The coronavirus pandemic has brought about a permanent, large-scale shift to distributed work. Unsurprisingly, traditional access controls quickly proved themselves ill-suited for remote staff. Security teams were not unaware of this — as reported by Security Magazine, nearly 80% of organizations increased their focus on identity-based security as a result of the pandemic.
Even once things return to some semblance of normal, telecommuting isn’t going away. We’ve all had a taste of working from home. We know how convenient it is, and we know that, for the most part, we can do it without having to worry about lost productivity.
Moving forward, a hybrid workplace that supports both distributed and traditional, in-office work is inevitable.
If you’re to protect your systems and data without creating a legion of frustrated employees, Identity & Access Management (IAM) is non-negotiable. You need to ensure that your users have immediate access to the resources they need, no matter where they are. And you need to do so without damaging your organization’s security posture.
IAM allows you to achieve both but only if it’s implemented properly. With that in mind, we’re going to go over a few IAM best practices you cannot afford to ignore.
Leverage Multi Factor Authentication
There’s no shortage of media around the impending obsolescence of passwords. Whether or not they’ll vanish entirely in the coming years, they’re still the primary means through which we connect to our digital lives. They’re also horrendously insecure.
In addition to mandating strong, complex passwords (ideally generated via a password manager), it’s therefore imperative that your IAM include multi factor authentication. And not SMS authentication. You’re going to want to rely on a tool like the Google Authenticator — as reported by CNet, using text messages for 2FA puts everyone at risk.
Practice “Zero Trust”
Even though the zero trust model was created more than 11 years ago, in a world defined by distributed work, it’s more relevant than ever. The way this security model works is quite simple. Until it can be verified that a user and their device are trustworthy, they are completely restricted from accessing anything within your perimeter.
As you’ve probably guessed, this approach is ideally suited for IAM, which provides the verification mechanism.
Prune Old Accounts
Orphaned user accounts may not seem like such a big deal. After all, is there even any guarantee that a particular user will remember their credentials? And it’s not like someone could use that account to make off with intellectual property or facilitate a cyberattack, right?

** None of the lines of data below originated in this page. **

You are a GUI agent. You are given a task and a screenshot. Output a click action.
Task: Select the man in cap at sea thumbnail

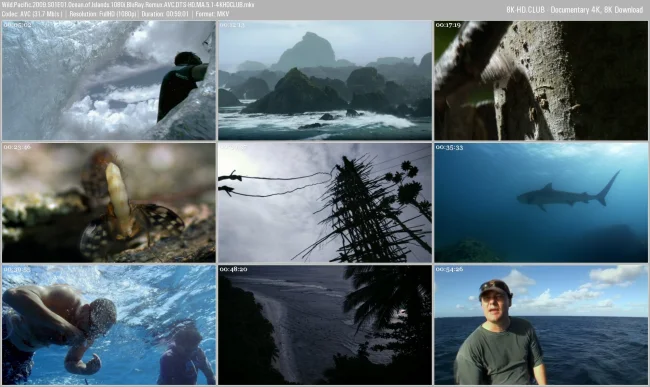coord(541,325)
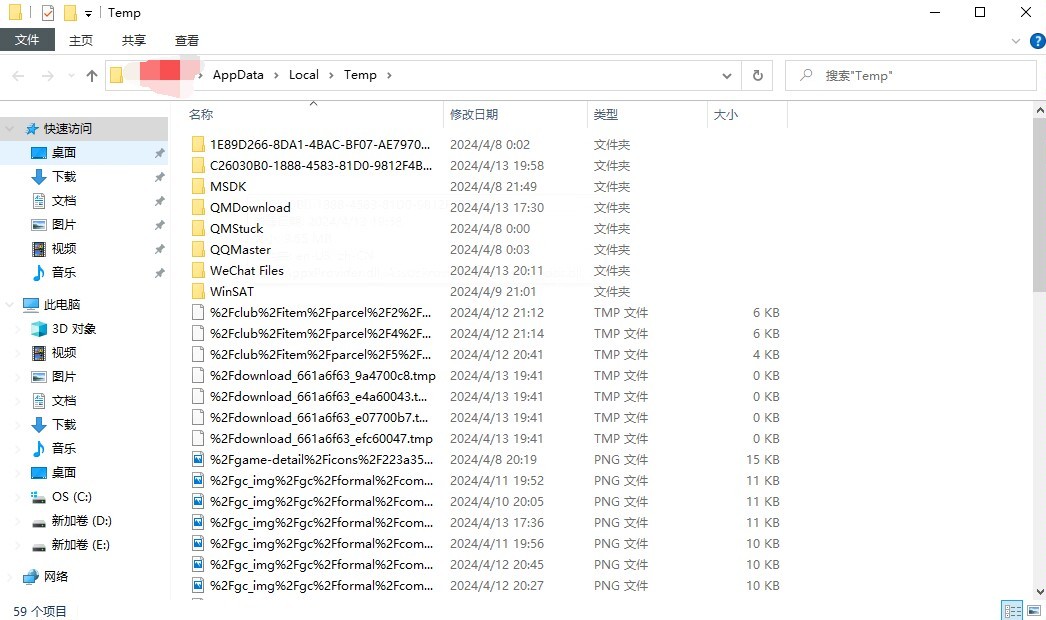Switch to large icons view in status bar

1034,608
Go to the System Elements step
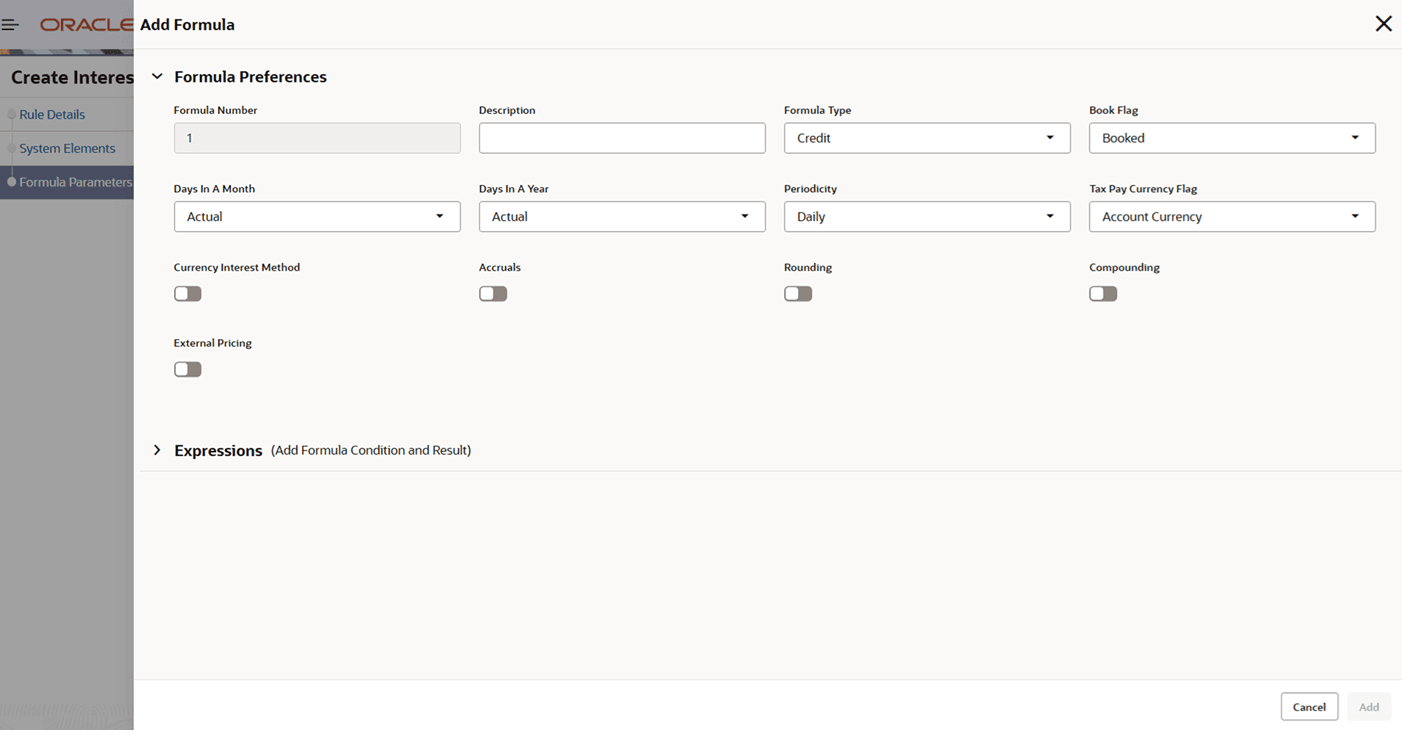This screenshot has height=743, width=1402. 67,149
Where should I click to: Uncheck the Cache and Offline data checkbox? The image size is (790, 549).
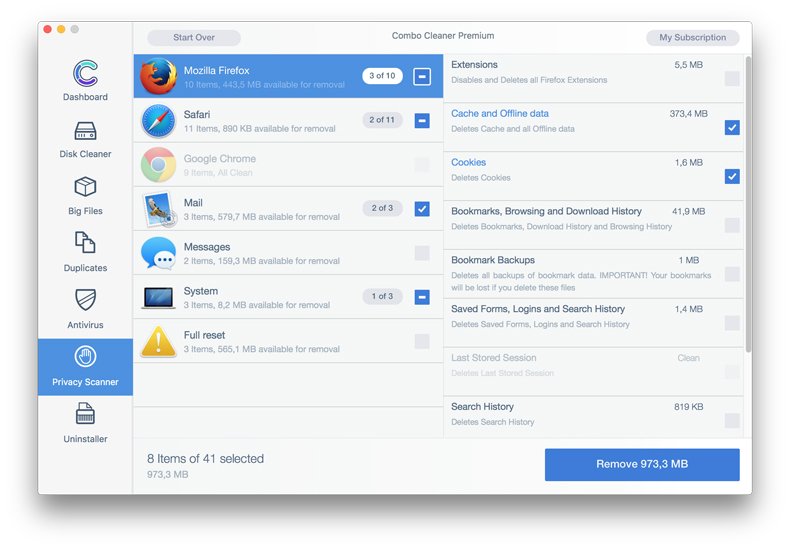coord(732,128)
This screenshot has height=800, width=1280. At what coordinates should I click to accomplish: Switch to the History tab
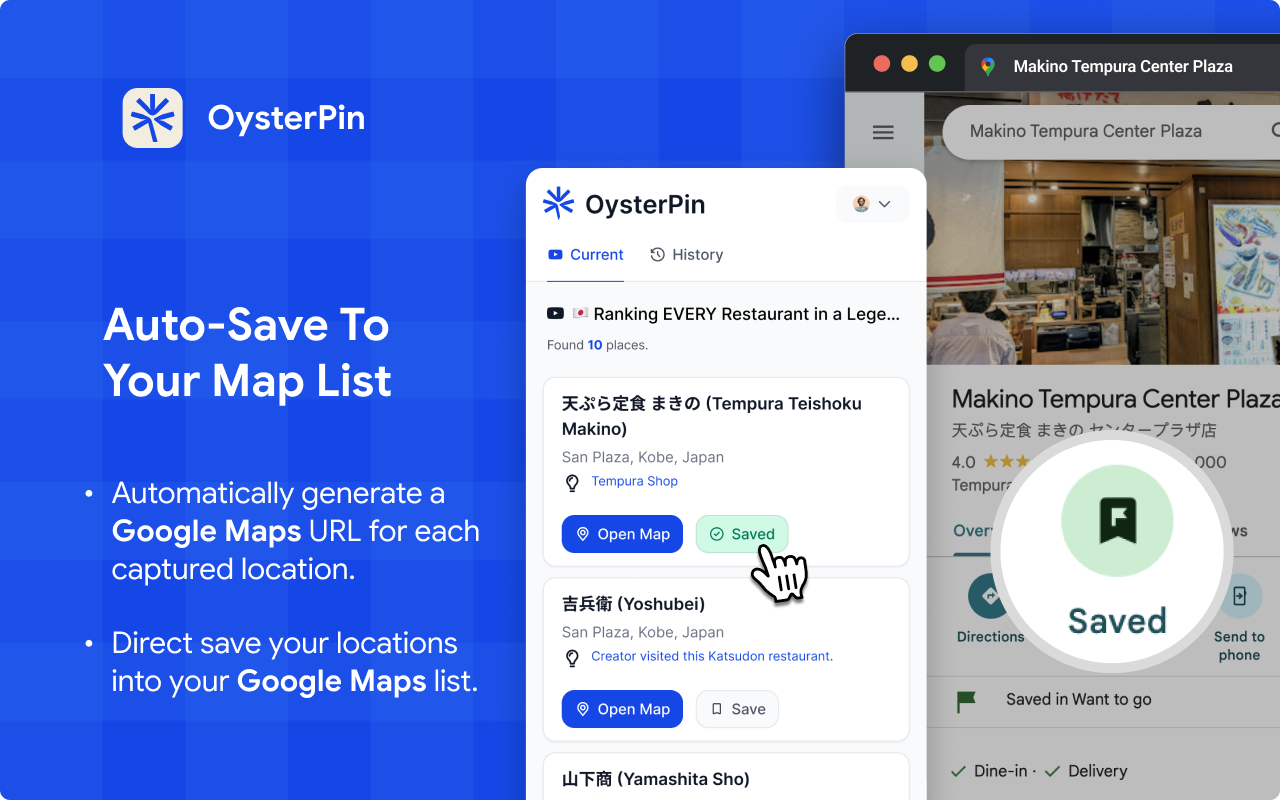(687, 255)
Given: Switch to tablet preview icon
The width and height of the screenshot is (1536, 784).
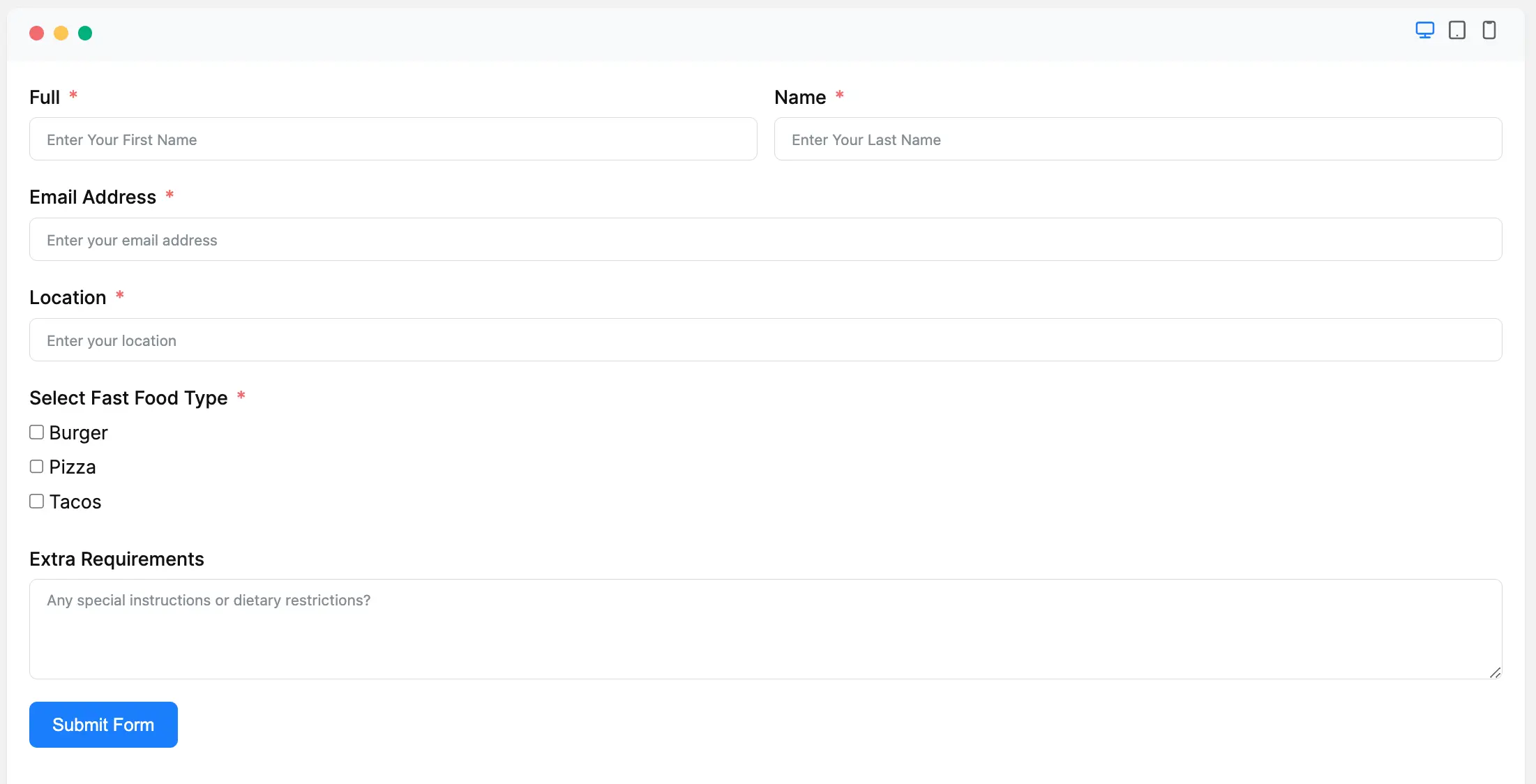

As you’ve probably guessed, we’re being facetious.
You cannot afford to leave any holes in your threat surface. The reality of modern cybersecurity is that you need to fend off countless attacks, but a criminal only has to succeed once. That’s why it’s imperative that you have a mechanism in place for removing unused credentials from your systems.
The simplest way to accomplish this is by automating onboarding and offboarding. When someone joins your organization, the provisioning process is automatic and immediate. They’re provided with an account based on their role, with access to all the systems and data they require to do their job.
When they leave the organization, that account is automatically deleted, removing the user’s access to privileged assets.
Preparing for a Virtual Future
Distributed work isn’t going anywhere anytime soon. If you’re in an industry with the capacity to support remote work, you need to start thinking about how you’ll secure it. Otherwise, you’re setting yourself up for a very rude awakening.